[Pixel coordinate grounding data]
----
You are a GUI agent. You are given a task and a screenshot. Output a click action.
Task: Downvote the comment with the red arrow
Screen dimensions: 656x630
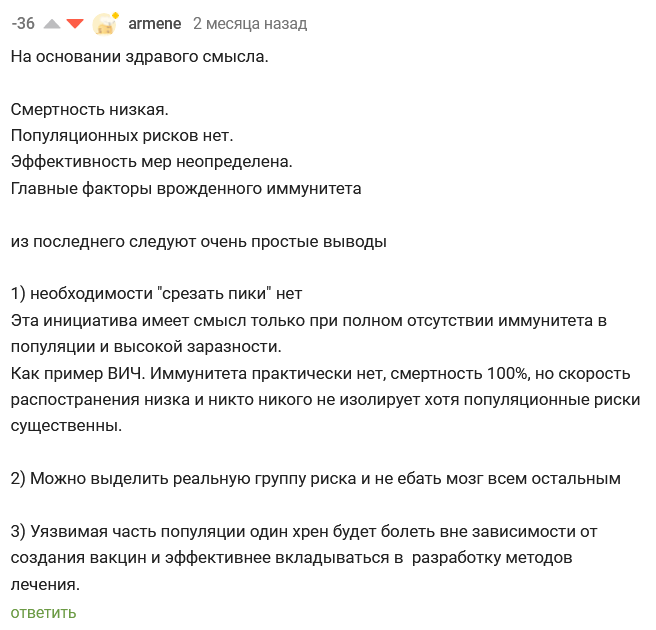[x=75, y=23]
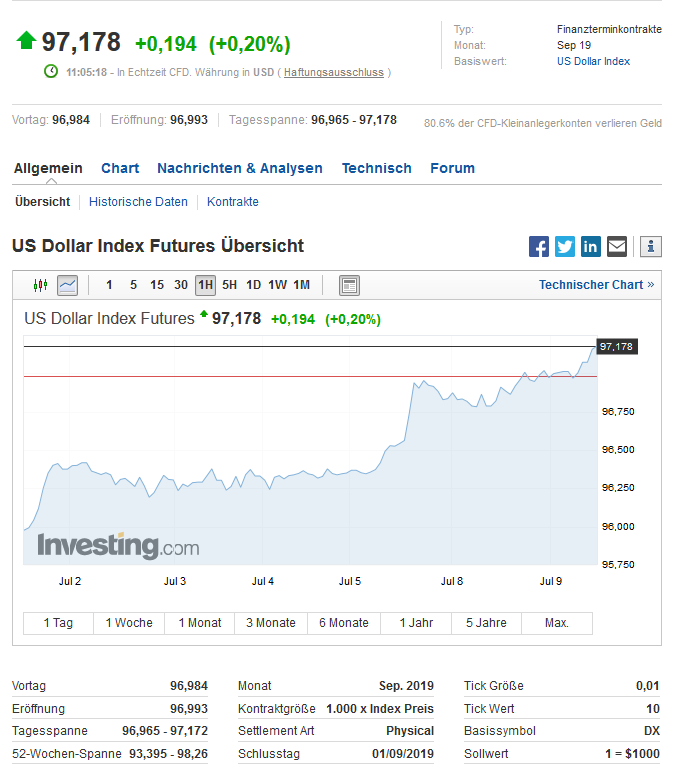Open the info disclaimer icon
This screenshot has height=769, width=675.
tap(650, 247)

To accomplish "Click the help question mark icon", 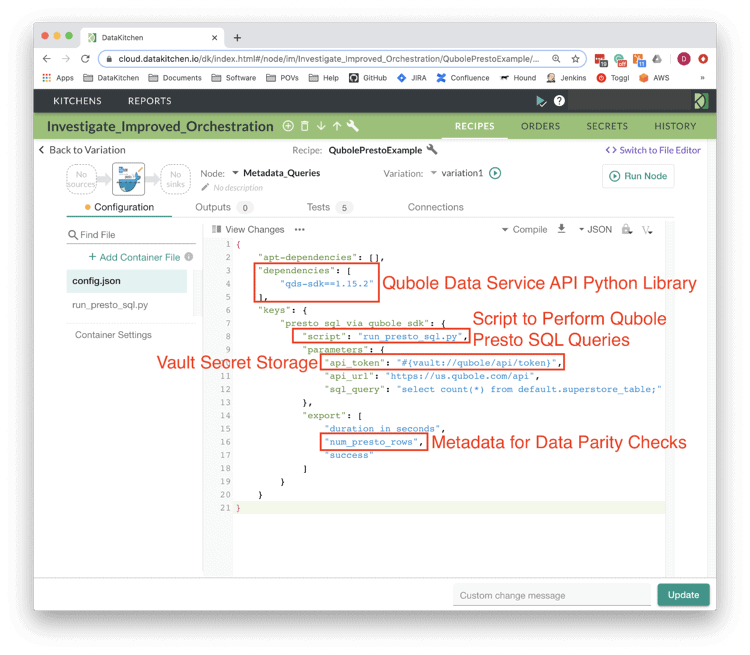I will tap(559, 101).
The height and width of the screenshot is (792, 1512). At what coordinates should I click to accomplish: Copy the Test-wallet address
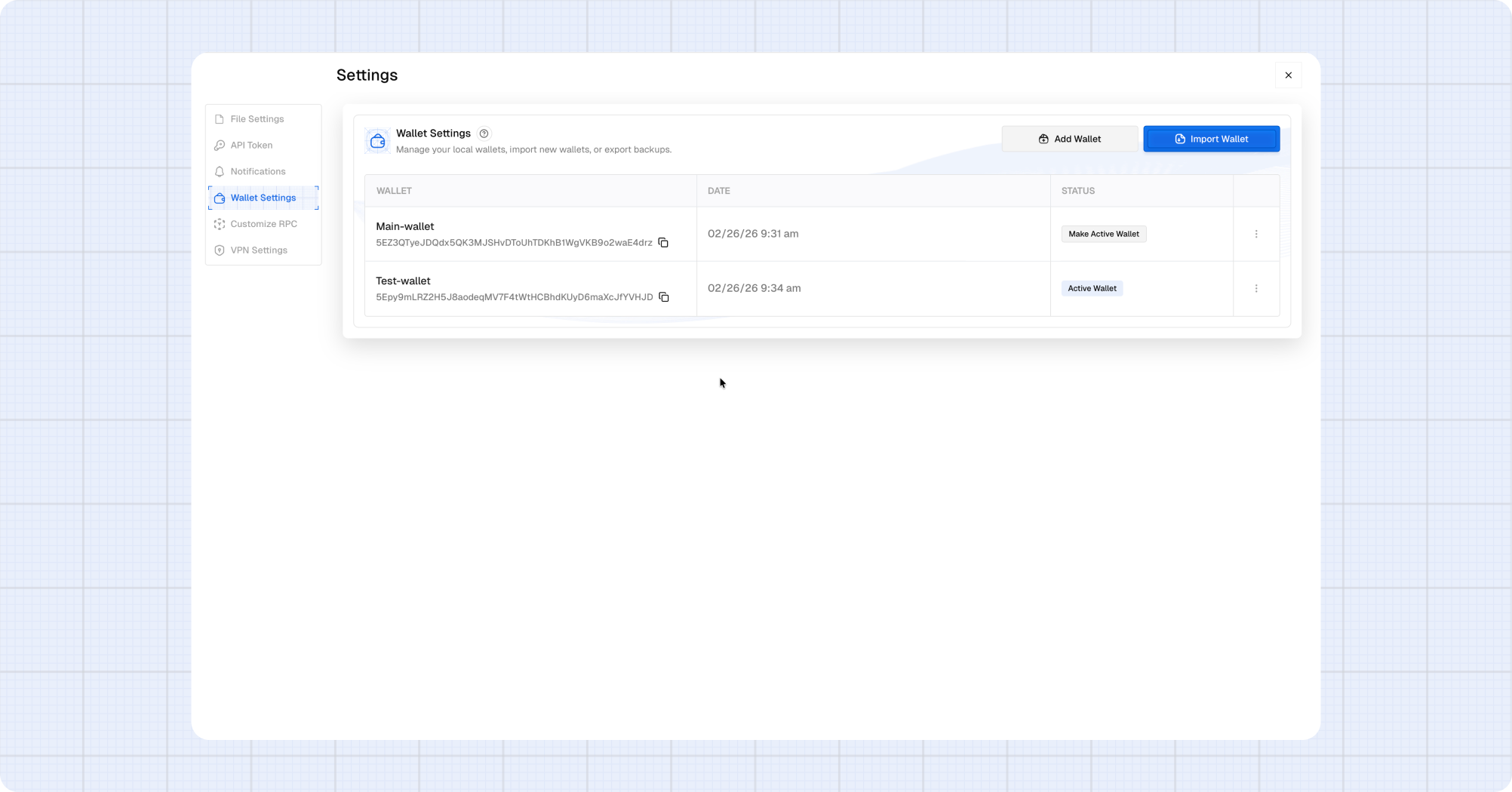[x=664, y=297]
----
> _Problem statement_: Reproduce the records above exactly, but only from the line containing "The height and" through the last line, both included, and without any pictures.

> _Solution below_:
The height and width of the screenshot is (792, 1512). At what coordinates should I click to accomplish: Copy the Test-wallet address
[x=664, y=297]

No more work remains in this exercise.